(Pixel coordinate grounding data)
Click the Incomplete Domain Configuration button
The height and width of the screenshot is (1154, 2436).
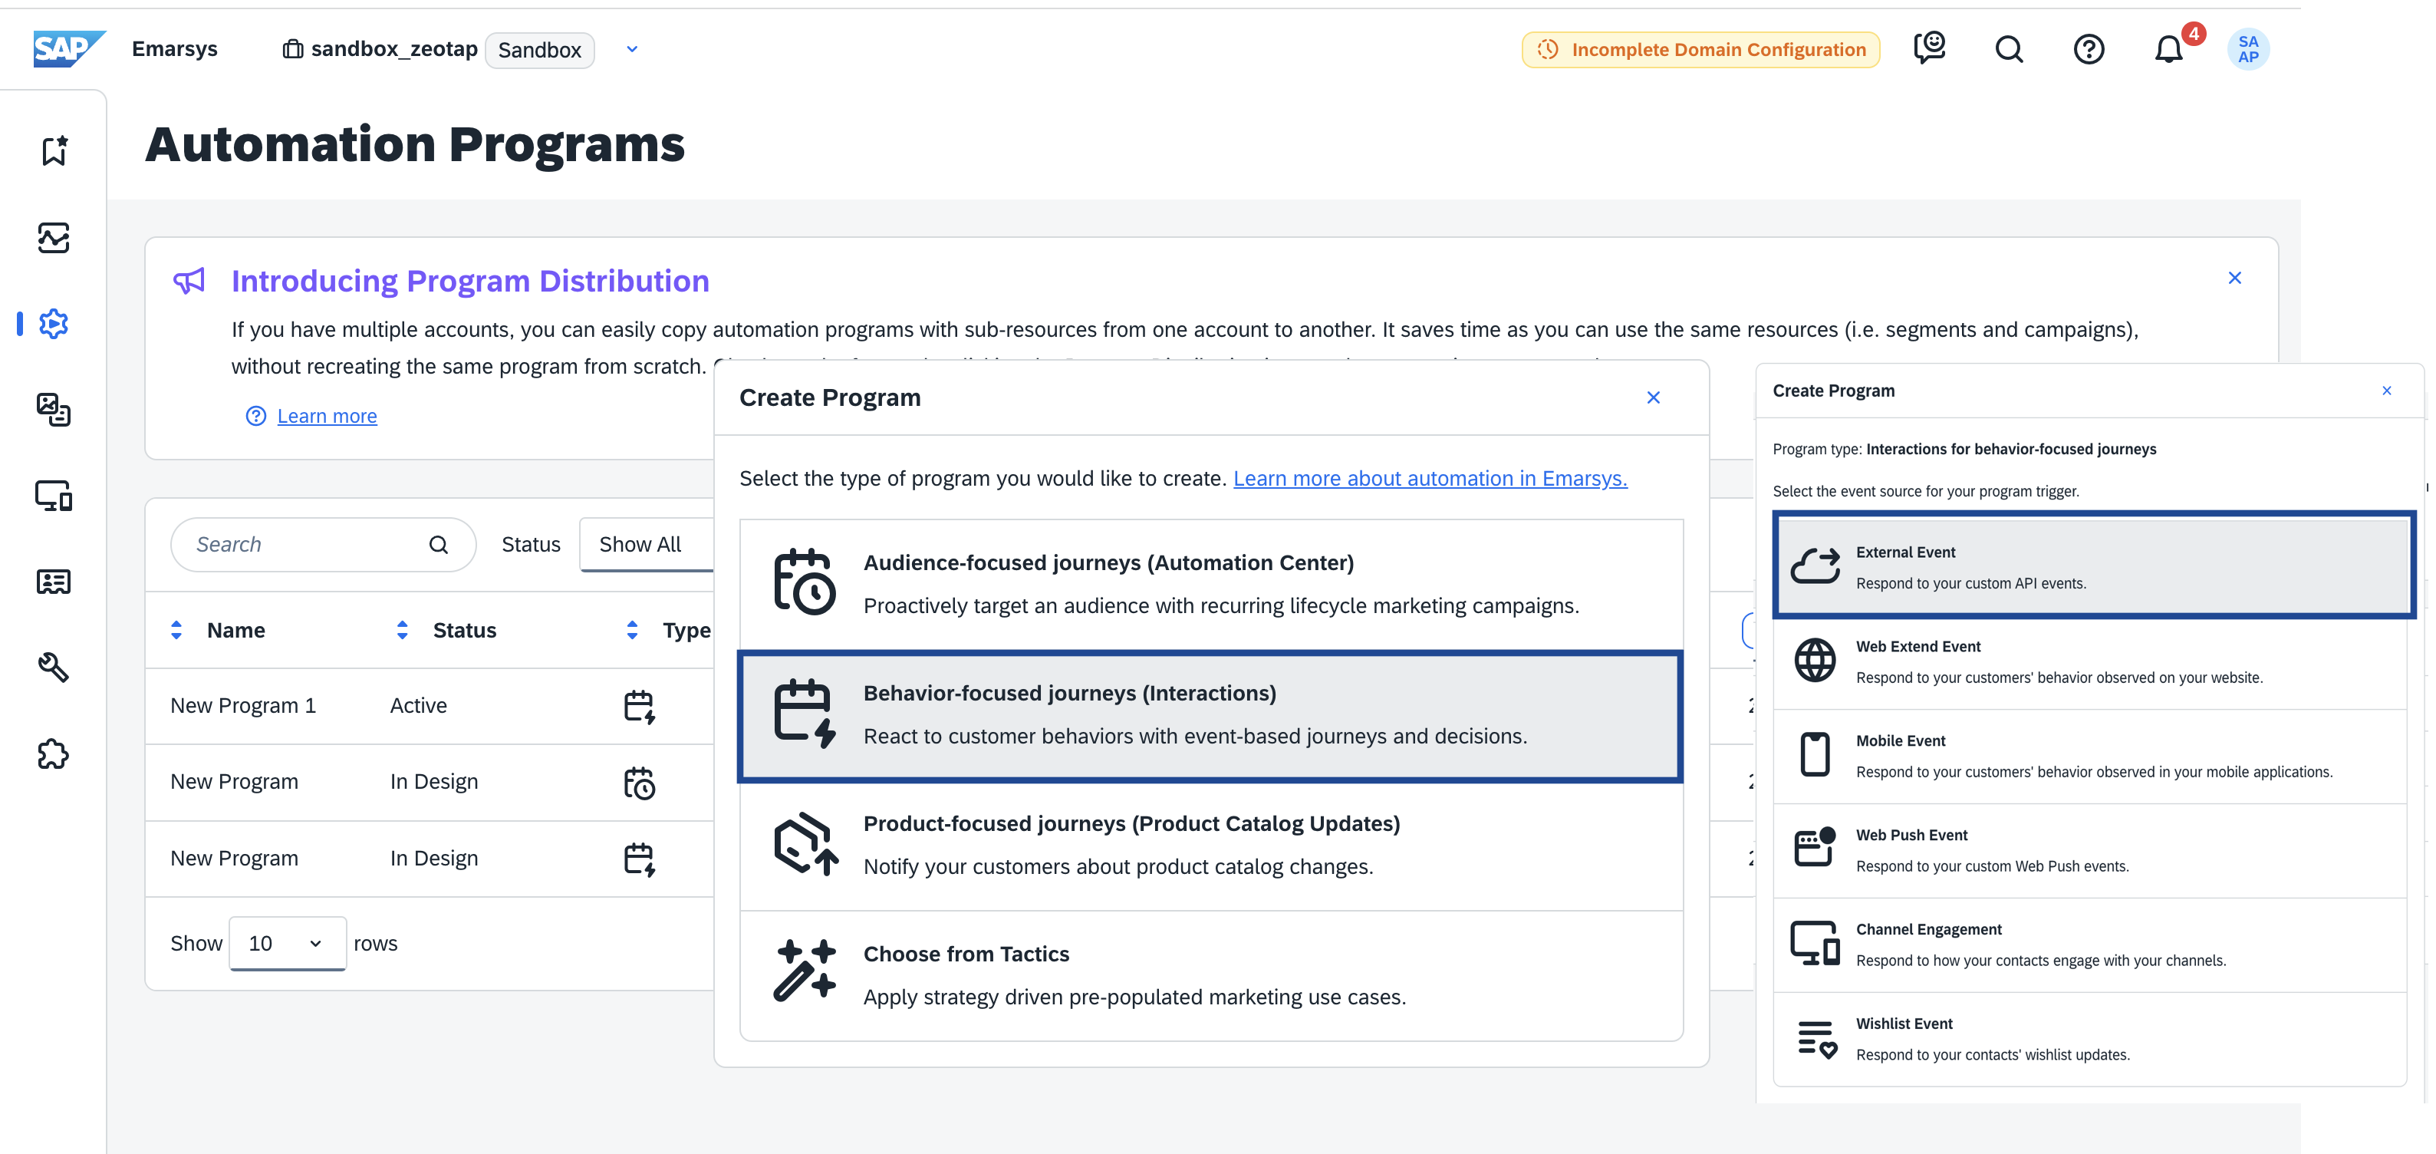pos(1700,49)
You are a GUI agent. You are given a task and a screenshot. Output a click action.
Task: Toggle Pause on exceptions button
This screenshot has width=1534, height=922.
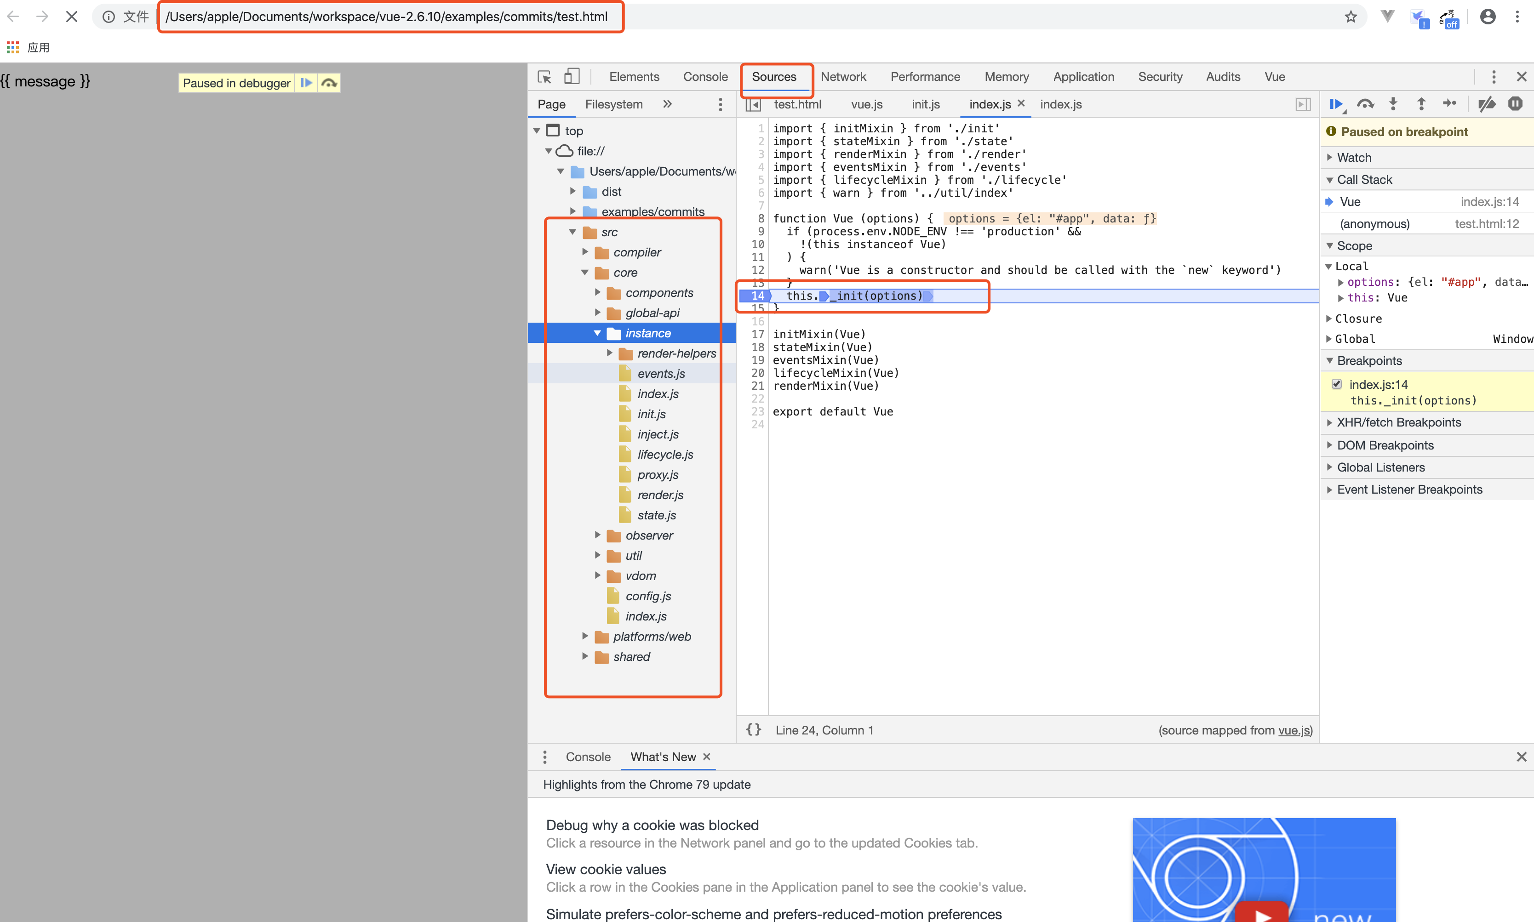pos(1515,104)
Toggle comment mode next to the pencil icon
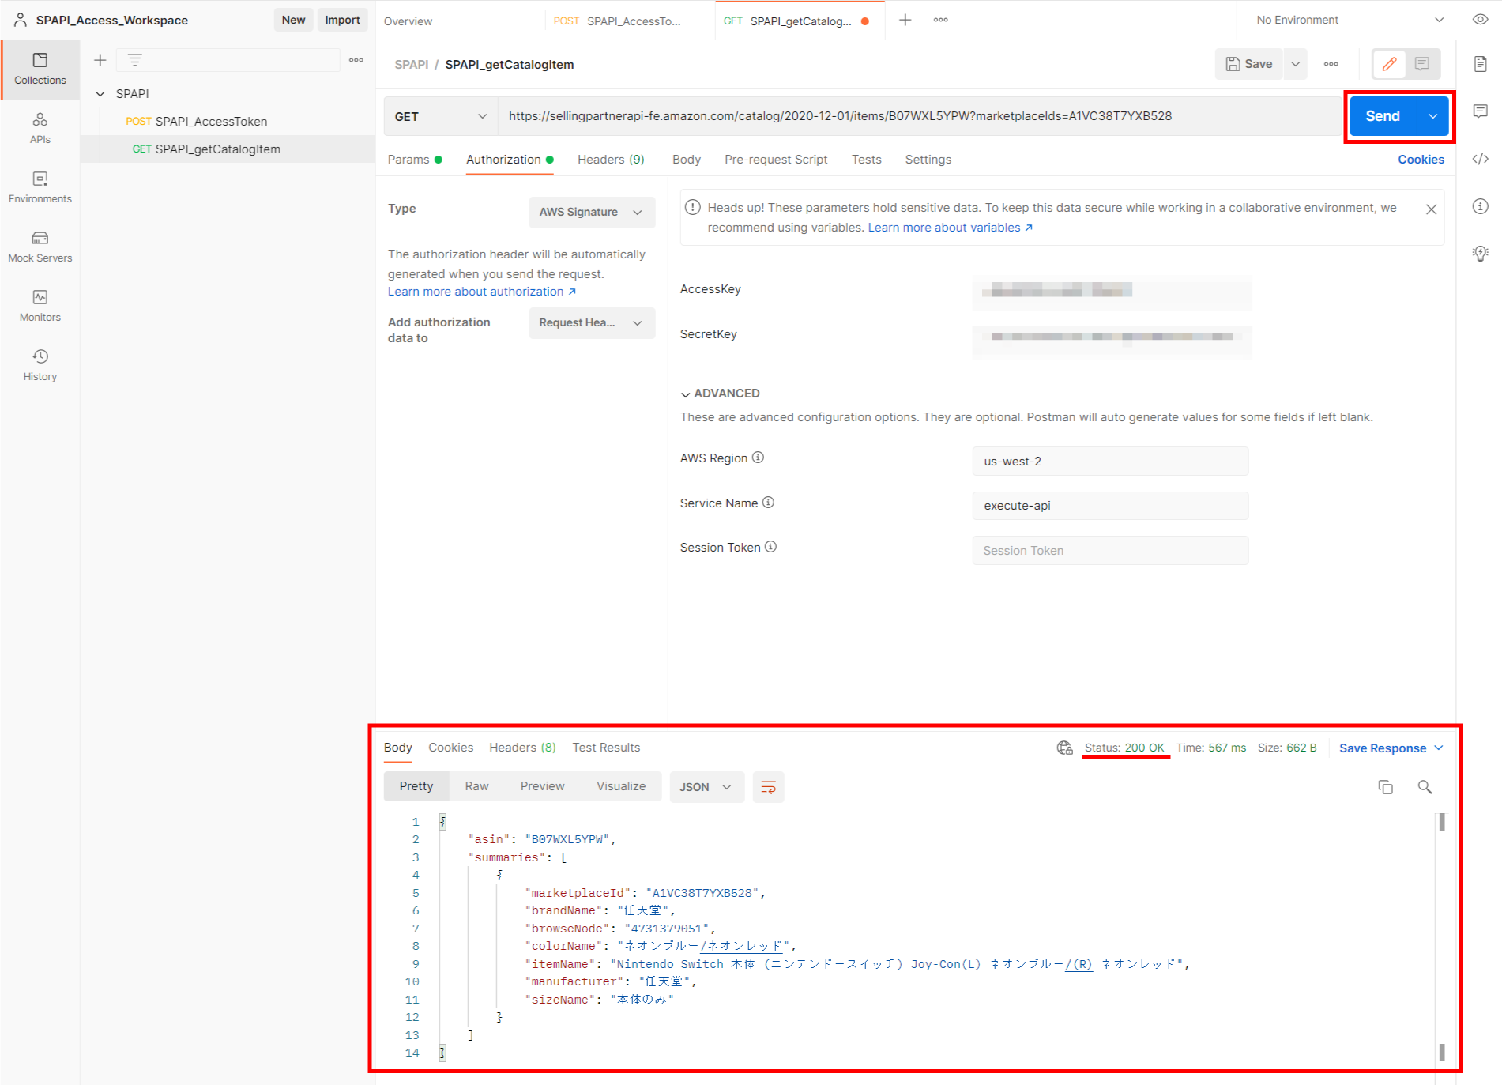Viewport: 1502px width, 1085px height. click(1422, 64)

Goal of the exercise: Reproduce nothing but the lines from the line containing "This screenshot has width=1534, height=922." through the last line of the data above, exactly as written and without pictures.

Written response:
This screenshot has width=1534, height=922.
pos(1515,104)
Toggle comment mode next to the pencil icon
Viewport: 1502px width, 1085px height. click(1422, 64)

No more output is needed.